On Tuesday, 13 July 2021 at 01:03:11 UTC, someone wrote:

>

Being local to ... ain't imply visibility too regardless scope not being a visibility attribute ? I mean, scope is restricting the variable to be leaked outside the function/whatever and to me it seems like restricted to be seen from the outside. Please note that I am not making an argument against the implementation, I am just trying to understand why it is not being classified as another visibility attribute given that more-or-less has the same concept as a local variable like in other languages.

>

OK. Specifically to integers nothing then.

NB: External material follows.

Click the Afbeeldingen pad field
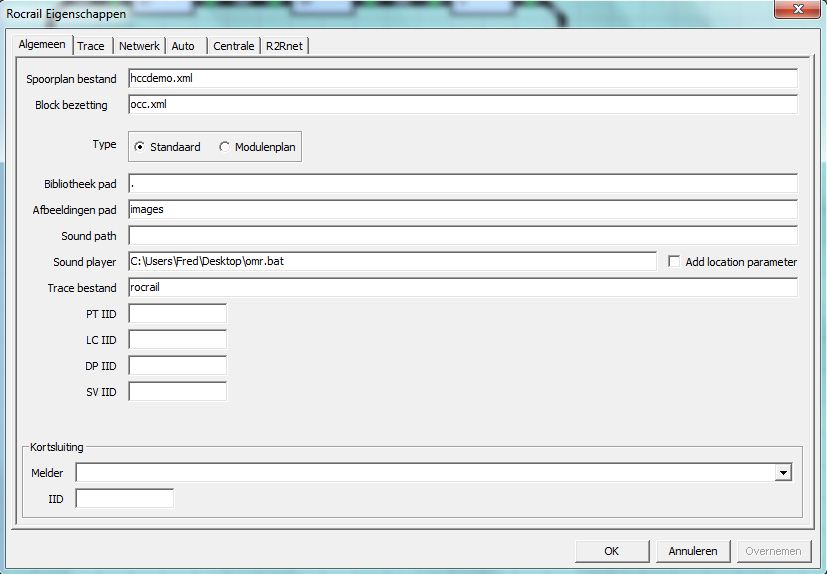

But, what about strings and whatever else ? I put them more-or-less as a general rule or so was the idea when I replaced the in's in the parameters app-wide.

Hopefully, my post above will shed some light on this.

July 13, 2021

On Tuesday, 13 July 2021 at 02:22:46 UTC, Mike Parker wrote:

>

On Tuesday, 13 July 2021 at 01:03:11 UTC, someone wrote:

>

Being local to ... ain't imply visibility too regardless scope not being a visibility attribute ? I mean, scope is restricting the variable to be leaked outside the function/whatever and to me it seems like restricted to be seen from the outside.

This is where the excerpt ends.